--- Goals ---
1. In the article on trainer Rebecca Curtis, how many new stalls did J P McManus's investment allow her and Gearoid Costelloe to build?
2. Condense the paragraph of the article on trainer Rebecca Curtis that begins "Long a backwater of jump racing" into a short bulleted list that keeps its main facts.
3. Put this sentence from the article on trainer Rebecca Curtis into Spanish: "Curtis grew up here, on her father's dairy farm, and was never going anywhere else once setting her heart on a training career."

You know you must be getting close when the car radio starts to pick up RTE from Dublin. Then the Pembrokeshire hills, in a silver wash of spring sunshine, take one final plunge before standing petrified over the sea. And here, on a field clinging to these last cliffs, awaits perhaps the most literally far-fetched tale of the 2013 Cheltenham Festival.

It is tempting to treat both its remote setting and central character as some kind of calculated, pioneering challenge to a notoriously insular sport. After all, Rebecca Curtis is preparing one of the season's top novice hurdlers, At Fishers Cross, on gallops closer to Waterford than Cheltenham. Since starting out just five years ago, moreover – with "four sh***y little boxes" containing horses of corresponding distinction – she has had two children and saddled a first Festival winner in Teaforthree, now among the favourites for the Grand National. And her emergence here, of all places, would seem to consummate a revolution in the Turf's perception of her homeland.

Long a backwater of jump racing, for all the endeavours of Peter Bowen, Wales is now home to three of the most ambitious and prolific young trainers in the land. First Evan Williams emerged from the point-to-point circuit in the Vale of Glamorgan, followed by a local rival, Tim Vaughan: lively, articulate lads, the pair of them, who place their horses cleverly. Their progress was meanwhile compounded by a new racecourse at Ffos Las, over a defunct mine near Llanelli.

Only English condescension, however, will post Curtis on the western flank of some proud Celtic uprising. Ask what kind of statement she might intend, training way out near Fishguard, and you might as well tell her she is also pushing boundaries as a striking blonde of 32, with two small children. That is who she is; this is where she is. Curtis grew up here, on her father's dairy farm, and was never going anywhere else once setting her heart on a training career. Any practical challenges are hers to overcome – leaving the rest of us to judge her on results alone.

That is what J P McManus did, anyhow, and the Irish owner and gambler's investment in Curtis and her partner, Gearoid Costelloe, last year enabled them to build 27 new stalls in a state-of-the-art American barn. One houses At Fishers Cross, who carries the McManus silks in the Albert Bartlett Novices' Hurdle on Friday.

The horse that first brought McManus here, Made In Time, was already responsible for a still more significant nexus. Curtis had gone to a sale at Kempton and fell into conversation with a young Irish dealer, who had brought over Made In Time. "If I don't sell him, I'll send him to you," Costelloe promised.

As one thing led to another between the pair. Made In Time won a bumper at Ffos Las under Tony McCoy, who promptly recommended the horse and his stable to McManus. McCoy will have known all about the Costello family (the extra "e" evidently survives fairly randomly). Gearoid's uncle was Tom Costello, whose eye for a horse was such that he sold six future Gold Cup winners.

Gearoid had gone to live with his cousins at 14, after his own father died. "I was there eight or nine years," he recalls. "I saw Florida Pearl as a young horse, One Man, Cool Dawn. And the more you see, the more you learn. All different types make it, I suppose – but you have an eye for certain things, don't you? Even if you can't always say exactly what it is you like."

--- Data excerpt ---

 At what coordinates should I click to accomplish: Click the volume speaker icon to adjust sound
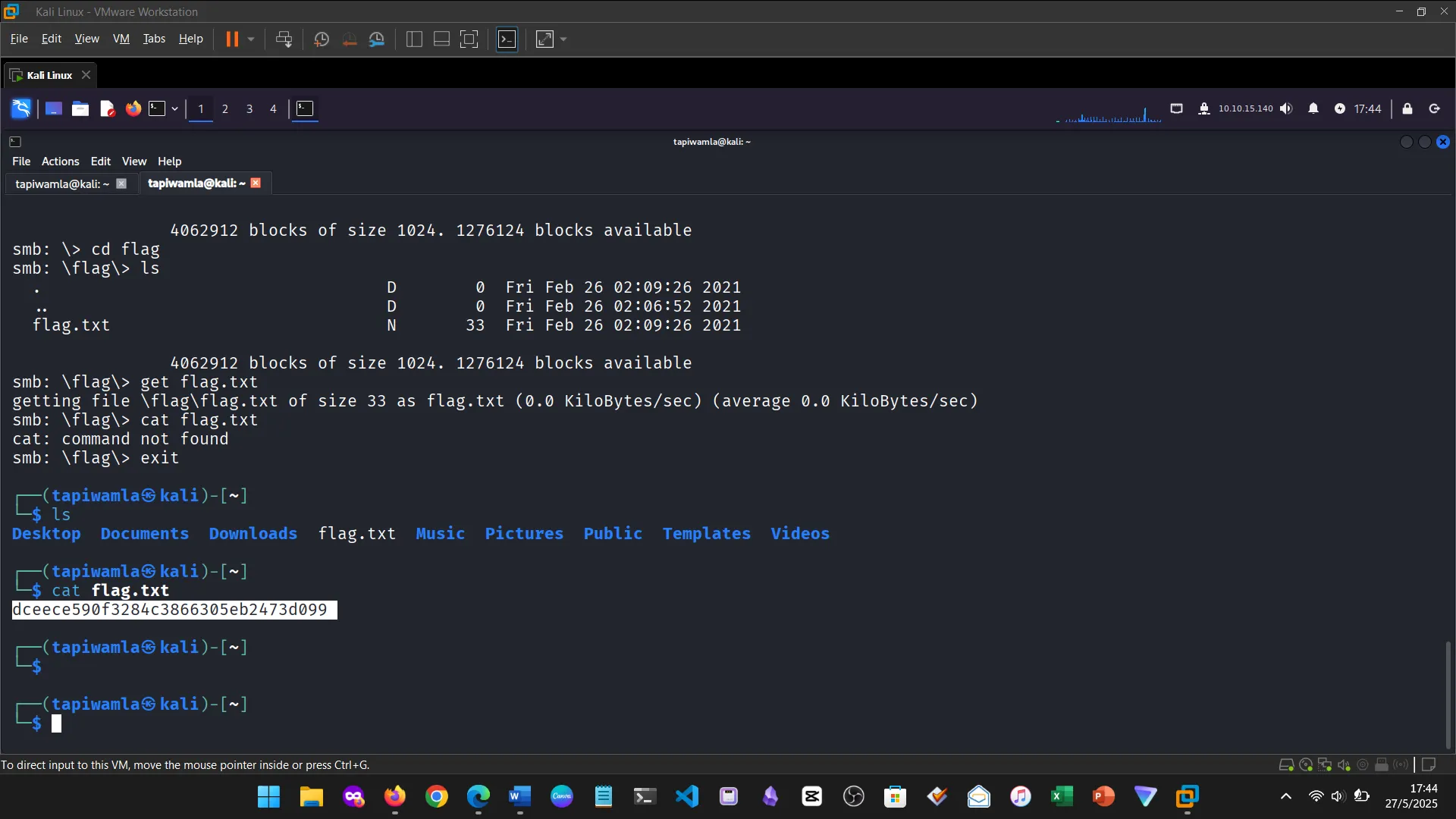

--- Answers for this exercise ---
1. 27 new stalls, in a state-of-the-art American barn.

2.
- Wales, long a backwater of jump racing despite Peter Bowen's efforts, is now home to three of the most ambitious and prolific young trainers in the land.
- Evan Williams emerged first, from the point-to-point circuit in the Vale of Glamorgan.
- A local rival, Tim Vaughan, followed. Both are lively and articulate, and both place their horses cleverly.
- A new racecourse at Ffos Las, built over a defunct mine near Llanelli, added to their progress.

3. Curtis se crió aquí, en la granja lechera de su padre, y nunca iba a marcharse a ningún otro sitio una vez que se propuso hacer carrera como entrenadora.